In fact, the person that Trump appears to have made the field general of the federal response to the demonstrations, and particularly those in Washington, D.C., is Attorney General William Barr, who is not only not in the chain of command, he’s not even in uniform. If the presence of uniformed officers monitoring the demonstrations in Washington, D.C. is any indication, then Barr has responded to Trump’s desire that the military deal harshly with the demonstrators by flooding the streets with law enforcement officers of the Bureau of Prisons, units of which were flown into the city as early as Tuesday night from Texas and other locations.
Included among the contingent were Crisis Management Teams (CMT) and Special Operations Response Teams (Sort) that are normally deployed to put down prison riots. According to a BOP spokesperson, the teams have been dispatched to Washington, D.C. and Miami, Florida, “per the request of the Attorney General.” Photographs of the teams began appearing on social media on Wednesday afternoon, with demonstrators asking them where they were from and who they answered to. “DOJ,” one of the team members told a demonstrator. The teams were not wearing identifying badges, because while all law enforcement officials are required to do so by D.C. law, that statute does not include federal law enforcement forces.
While the BOP “Sort” teams did not have identity badges or military markings, some demonstrators assumed they were military police, or even members of the notorious right-wing “boogaloo boys.” The report, and a raft of rumors, escalated when it was shown that tattoos sported by Sort team officers appeared to mimic those featured in “The Punisher,” a popular Marvel Comics and Netflix series about a vigilante who appears with a facsimile of a “Totenkopf” or “deaths head” insignia worn by the Nazi military in World War II. The deaths head logo remains controversial, and sparked controversy in local communities when it was stenciled on police cars.
A number of states, including New York, have established their own Sort Teams, mimicking the federal Bureau of Prisons template. According to the website of Spec Ops Magazine, a typical “Sort team” is armed with “Sig Sauer P228s, Glock 19 pistols, Colt 9mm SMGs, Benelli M1 Super 90 shotguns, McMillan M86 SR Sniper Rifles, 37 mm gas guns, diversionary devices and chemical munitions.” Why such weapons would be needed now on the streets of Washington, D.C. is not clear. The Department of Justice did not respond to a request for comment, but Justice Department officials told a local television reporter that specific information on the teams could not be provided “for safety and security reasons.”

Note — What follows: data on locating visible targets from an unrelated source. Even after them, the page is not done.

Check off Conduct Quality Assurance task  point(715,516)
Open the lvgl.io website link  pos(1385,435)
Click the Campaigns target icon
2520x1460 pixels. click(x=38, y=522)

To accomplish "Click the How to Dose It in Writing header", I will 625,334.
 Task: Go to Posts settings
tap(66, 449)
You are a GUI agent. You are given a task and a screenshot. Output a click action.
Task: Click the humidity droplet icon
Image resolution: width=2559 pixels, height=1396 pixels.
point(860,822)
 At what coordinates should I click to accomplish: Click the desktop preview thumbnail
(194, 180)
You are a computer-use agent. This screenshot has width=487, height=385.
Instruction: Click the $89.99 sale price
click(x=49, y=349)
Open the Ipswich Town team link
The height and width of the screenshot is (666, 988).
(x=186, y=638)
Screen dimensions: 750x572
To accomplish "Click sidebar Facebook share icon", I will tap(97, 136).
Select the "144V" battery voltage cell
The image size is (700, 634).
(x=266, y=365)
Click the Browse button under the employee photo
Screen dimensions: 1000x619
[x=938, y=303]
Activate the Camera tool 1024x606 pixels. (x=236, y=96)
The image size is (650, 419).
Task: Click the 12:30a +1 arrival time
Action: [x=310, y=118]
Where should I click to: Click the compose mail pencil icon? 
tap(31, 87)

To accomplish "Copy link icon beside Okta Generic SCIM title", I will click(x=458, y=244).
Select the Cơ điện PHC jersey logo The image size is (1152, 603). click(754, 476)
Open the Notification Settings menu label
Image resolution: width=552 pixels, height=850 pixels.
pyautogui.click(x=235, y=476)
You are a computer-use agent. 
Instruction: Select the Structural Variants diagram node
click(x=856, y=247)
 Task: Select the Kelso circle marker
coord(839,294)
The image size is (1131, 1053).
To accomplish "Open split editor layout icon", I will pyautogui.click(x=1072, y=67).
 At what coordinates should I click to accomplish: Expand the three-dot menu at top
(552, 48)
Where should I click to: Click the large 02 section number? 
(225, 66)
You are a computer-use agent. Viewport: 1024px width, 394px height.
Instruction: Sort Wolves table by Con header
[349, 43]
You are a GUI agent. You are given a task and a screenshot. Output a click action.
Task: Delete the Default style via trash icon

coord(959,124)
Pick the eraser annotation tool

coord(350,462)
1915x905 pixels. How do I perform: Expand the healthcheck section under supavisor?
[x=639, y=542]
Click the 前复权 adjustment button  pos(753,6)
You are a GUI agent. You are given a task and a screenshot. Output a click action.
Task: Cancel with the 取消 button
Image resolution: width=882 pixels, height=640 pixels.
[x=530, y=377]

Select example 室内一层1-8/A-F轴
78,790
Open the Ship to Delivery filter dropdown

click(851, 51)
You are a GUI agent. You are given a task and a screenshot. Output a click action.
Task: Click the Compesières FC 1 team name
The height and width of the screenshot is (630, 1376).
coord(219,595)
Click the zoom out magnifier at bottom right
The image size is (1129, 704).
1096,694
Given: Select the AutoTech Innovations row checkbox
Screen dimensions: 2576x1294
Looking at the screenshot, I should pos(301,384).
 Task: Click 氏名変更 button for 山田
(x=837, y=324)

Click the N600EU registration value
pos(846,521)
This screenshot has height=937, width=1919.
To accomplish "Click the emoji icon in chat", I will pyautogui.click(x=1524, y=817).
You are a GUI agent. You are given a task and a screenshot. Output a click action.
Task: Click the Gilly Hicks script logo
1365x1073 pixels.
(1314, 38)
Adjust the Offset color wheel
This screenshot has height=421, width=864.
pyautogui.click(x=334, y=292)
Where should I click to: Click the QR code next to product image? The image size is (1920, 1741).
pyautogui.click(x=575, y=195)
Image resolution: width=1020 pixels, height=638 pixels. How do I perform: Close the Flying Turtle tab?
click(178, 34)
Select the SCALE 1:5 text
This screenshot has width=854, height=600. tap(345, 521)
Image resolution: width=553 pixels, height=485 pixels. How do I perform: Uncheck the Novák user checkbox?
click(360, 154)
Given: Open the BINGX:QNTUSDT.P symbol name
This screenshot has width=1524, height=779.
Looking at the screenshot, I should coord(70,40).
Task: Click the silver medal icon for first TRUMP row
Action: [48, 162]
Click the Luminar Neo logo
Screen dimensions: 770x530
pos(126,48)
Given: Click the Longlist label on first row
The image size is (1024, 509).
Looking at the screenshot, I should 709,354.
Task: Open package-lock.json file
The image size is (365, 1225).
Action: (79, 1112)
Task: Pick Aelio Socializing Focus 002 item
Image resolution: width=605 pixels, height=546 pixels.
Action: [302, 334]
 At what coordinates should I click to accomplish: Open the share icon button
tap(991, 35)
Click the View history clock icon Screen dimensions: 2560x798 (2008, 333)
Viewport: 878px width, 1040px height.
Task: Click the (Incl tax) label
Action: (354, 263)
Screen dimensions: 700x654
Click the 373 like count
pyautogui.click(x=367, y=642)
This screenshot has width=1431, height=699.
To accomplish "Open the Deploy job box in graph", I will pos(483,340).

But the senior Pentagon official with whom I spoke had his own theory: “Makes sense,” he said. “As the military has stepped back, the Justice Department has stepped in.” But when shown a photo of a Bureau of Prisons “Sort Team” deployed in downtown Washington, D.C., a senior retired military officer had a much different take. “These are more Delta wannabes. Now, every law enforcement agency has its own SWAT team,” he told me in an email. “This is not good.”